Spinal Cord Stimulation

What is spinal cord stimulation?

Spinal cord stimulation (also known as dorsal column stimulation) uses a device that is surgically placed under your skin to send mild electric shocks to your spinal cord. A small wire called a lead carries the shocks from a generator/battery implanted in your abdomen to the nerve fibers of the spinal cord causing pain. When turned on, the stimulation feels like a mild tingling. Your pain is reduced because the mild electrical shocks interrupt the pain signal to your brain.

Stimulation does not eliminate the source of pain, it simply interferes with the signal, and so the amount of pain relief varies for each person. Also, some patients find the tingling sensation unpleasant. For these reasons a trial stimulation is performed before the device is permanently implanted. The goal for spinal cord stimulation is a 50-70% reduction in pain. Stimulation does not work for everyone; the implant is removable and does not damage the spinal cord or nerves.

Spinal Cord Stimulation (SCS)

Spinal cord stimulation uses low voltage stimulation of the spinal nerves to block the feeling of pain. Used since the 1970’s, it may be an option if a patient experiences intractable long-term (chronic) back pain, particularly leg pain, which have not found relief through traditional methods. A small implantable pulse generator (IPG), implanted in the patient's back or abdomen, transmits an electrical current to your spinal cord. The result is a tingling sensation called paresthesia instead of pain. By interrupting the pain signal, the procedure has demonstrated success in returning some patients to an active lifestyle. This surgical procedure can help treat chronic pain caused by:

• Failed back surgery syndrome: failure of one or more surgeries to control persistent leg pain (sciatica), but not technical failure of the original procedure.
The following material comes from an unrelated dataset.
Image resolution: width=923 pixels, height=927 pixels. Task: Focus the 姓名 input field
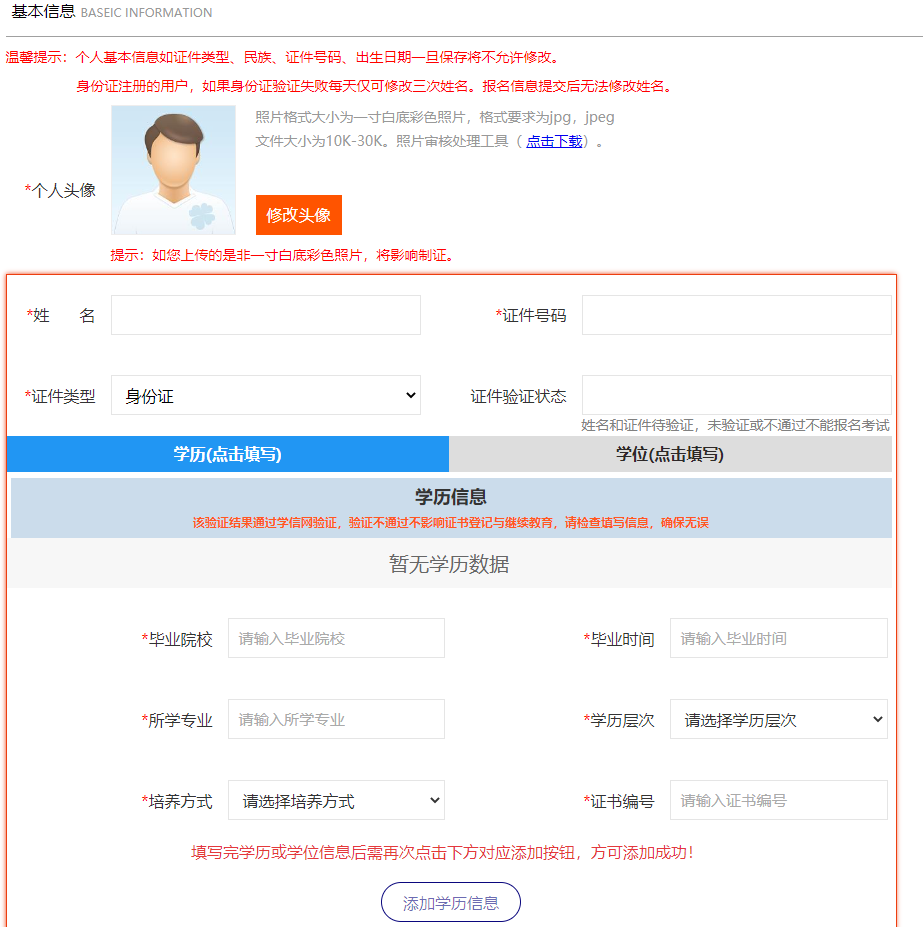[x=265, y=315]
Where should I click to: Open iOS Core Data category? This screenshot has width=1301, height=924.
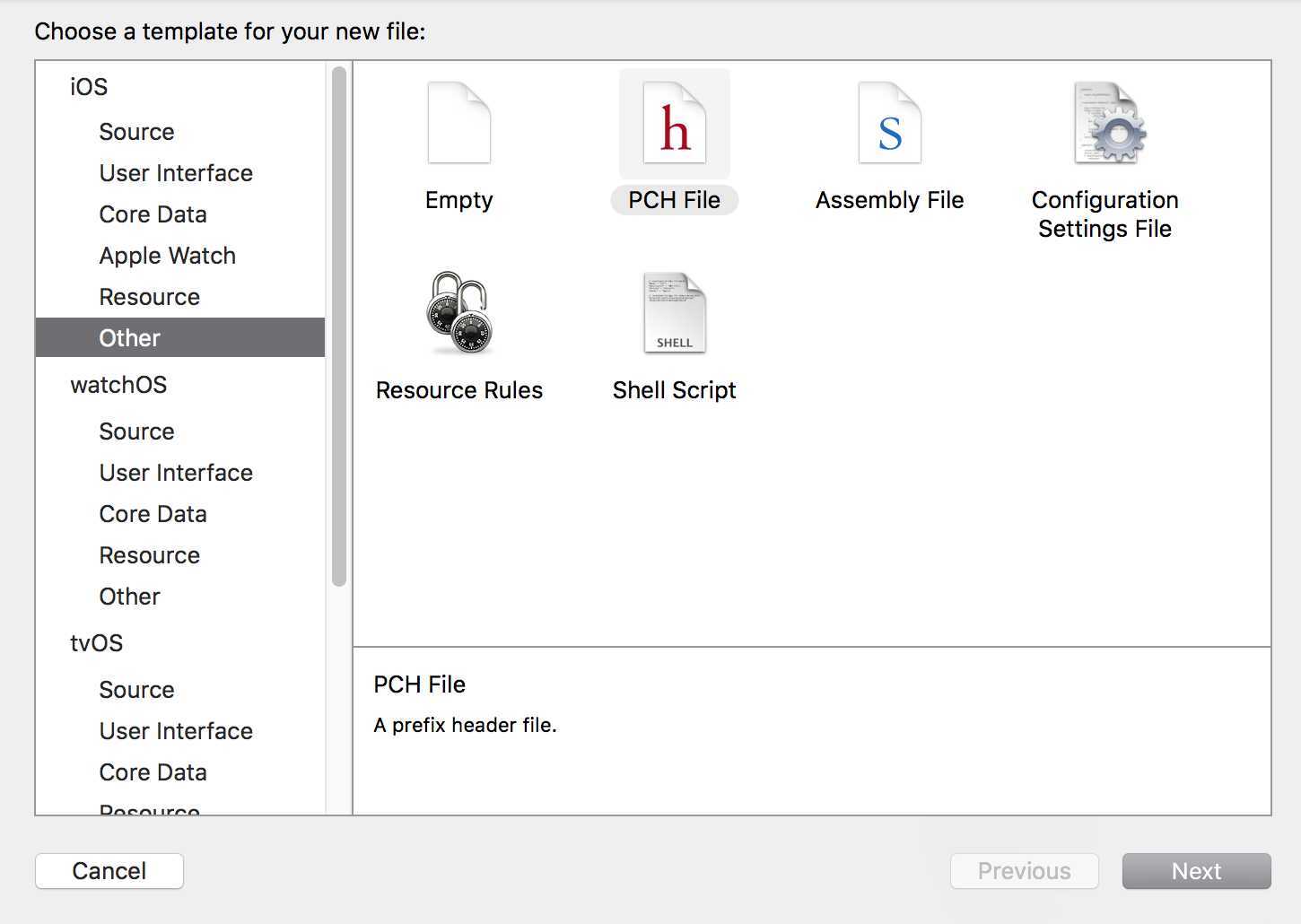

• Reflex sympathetic dystrophy: a progressive disease of the nervous system in which patients feel constant chronic burning pain

• Causalgia: a burning pain caused by peripherial nerve injury.

• Arachnoiditis: painful inflammation and scarring of the meninges (protective layers) of the spinal nerves.

The technique is believed to inhibit chronic pain by stimulating large diameter afferent nerve fibres in the spinal cord. According to the pain gate theory proposed by Melzack and Wall in 1965, ascending impulses in these fibres may inhibit the conduction of pain signals to the brain. The implantation procedure involves placing electrodes in the epidural space, along with an IPG that allows alteration of parameters such as pulse width, duration and intensity of stimulation. Repetitive electrical impulses are then delivered to the spinal cord.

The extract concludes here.